A road to frustration
quantum magnets.
Magnetic materials are one of the ultimate keystones of modern technology, with the paradigmatic example of magnetic memories in electronic devices. On top of their long-standing impact in technology, an elusive type of magnets known as frustrated magnets have the potential of providing a platform for fractional matter, one of the possible building blocks for future quantum computers. However, designing such states requires extremely fine control of the microscopic properties of magnetic material, representing a critical open problem in material science.
An interdisciplinary team of researchers from Boston College (US), University of Texas at Dallas (US), and Aalto University has demonstrated a new technique to control the microscopic properties of layered magnets.

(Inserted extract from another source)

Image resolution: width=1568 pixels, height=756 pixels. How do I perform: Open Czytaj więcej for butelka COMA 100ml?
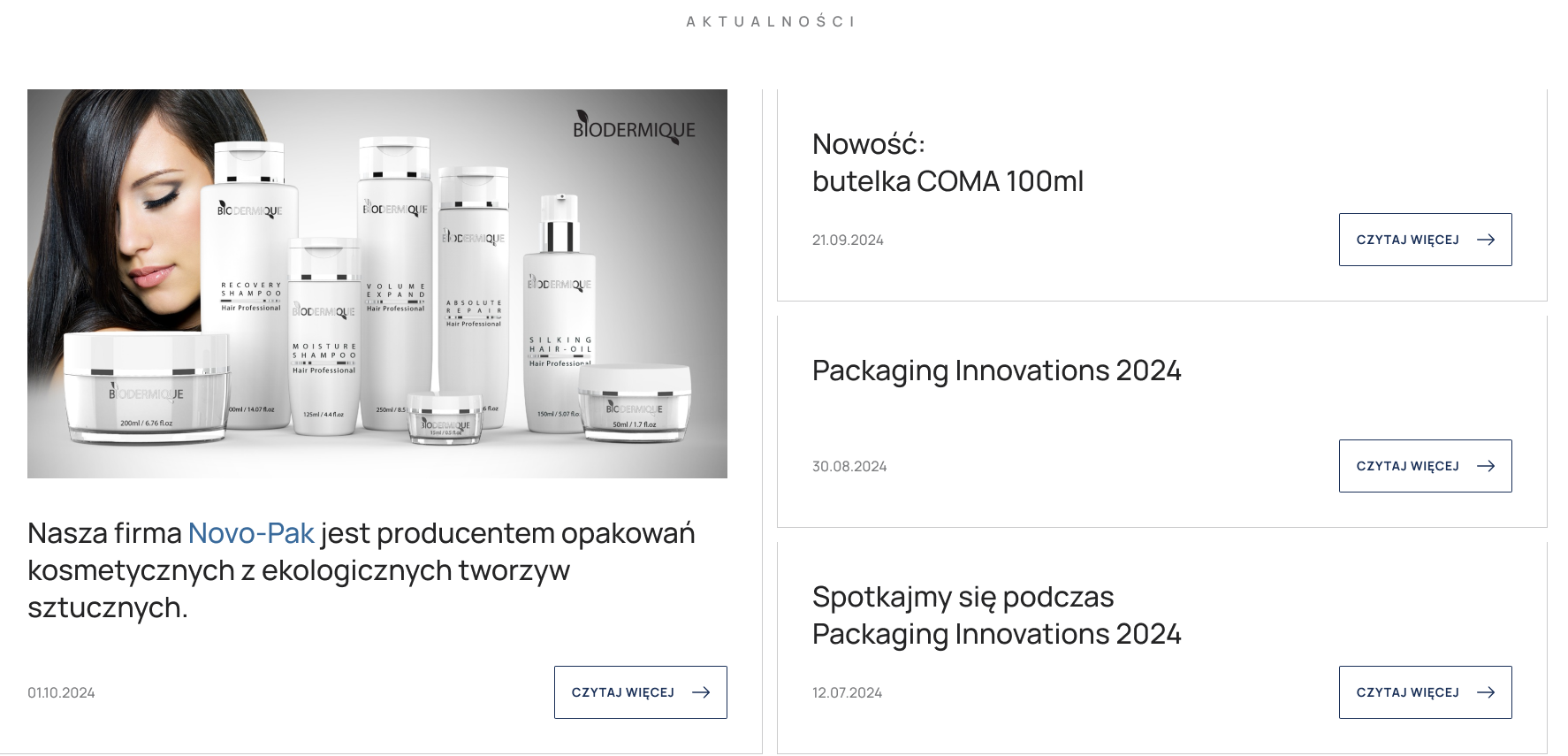click(1425, 240)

The work combined two experimental teams led by Julia Chan and Fazel Tafti that included Thomas Tartaglia, Joseph Tang, Faranak Bahrami, Mykola Abramchuk, Gregory McCandless, Meaghan Doyle, Kenneth Burch, Ying Ran, together with the theoretical support of Jose Lado, assistant Professor in the Department of Applied Physics at Aalto.

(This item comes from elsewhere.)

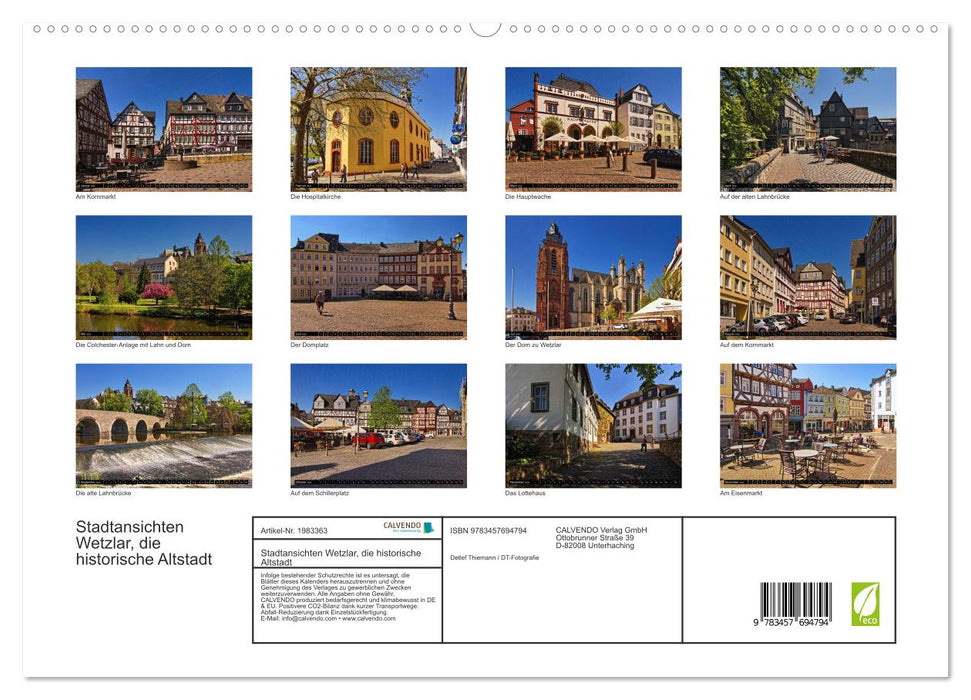Open the Am Kornmarkt photo

(x=163, y=128)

The properties of magnetic materials are typically controlled by selectively replacing the magnetic atoms, a technique widely used in many compounds. However, these techniques are far from providing the ultimate control necessary to drive specific magnets into the delicate quantum frustrated regime. In compounds containing magnetic and non-magnetic elements, magnetic interactions are often mediated by the non-magnetic element, a phenomenon called super-exchange interaction. When the spin-orbit effect, a relativistic effect that appears in heavy elements, is finely tuned, the super-exchange interaction can potentially lead to frustrated states, ultimately generating fractionalized quantum matter. The team demonstrated a novel way of controlling the microscopic properties of van der Waals magnets by exploiting the spin-orbit coupling of the non-magnetic element.
In a ground-breaking work published this week in Science Advances, the team created a novel class of magnetic van der Waals materials, in which they selectively controlled the content of the non-magnetic atoms. The experimental team demonstrated how to create alloys with different average “heaviness” of the non-magnetic elements of the layered magnet. Theoretical predictions demonstrated that the continuous tunability of the spin-orbit effects in those alloys drives the magnetic state of the compound between two limits featuring different magnetic symmetry breaking, as was experimentally observed. Remarkably, at the turning point between those two limits, strong signatures of a frustrated state were found in the experiments, as theoretically expected from the existence of competing interactions.
These findings put forward a ground-breaking technique to control magnetism in layered materials through chemical spin-orbit engineering. This work opens up dramatic new possibilities to create van der Waals magnets with elusive controllable interactions, that can ultimately provide a novel pathway to design exotic frustrated van der Waals quantum magnets.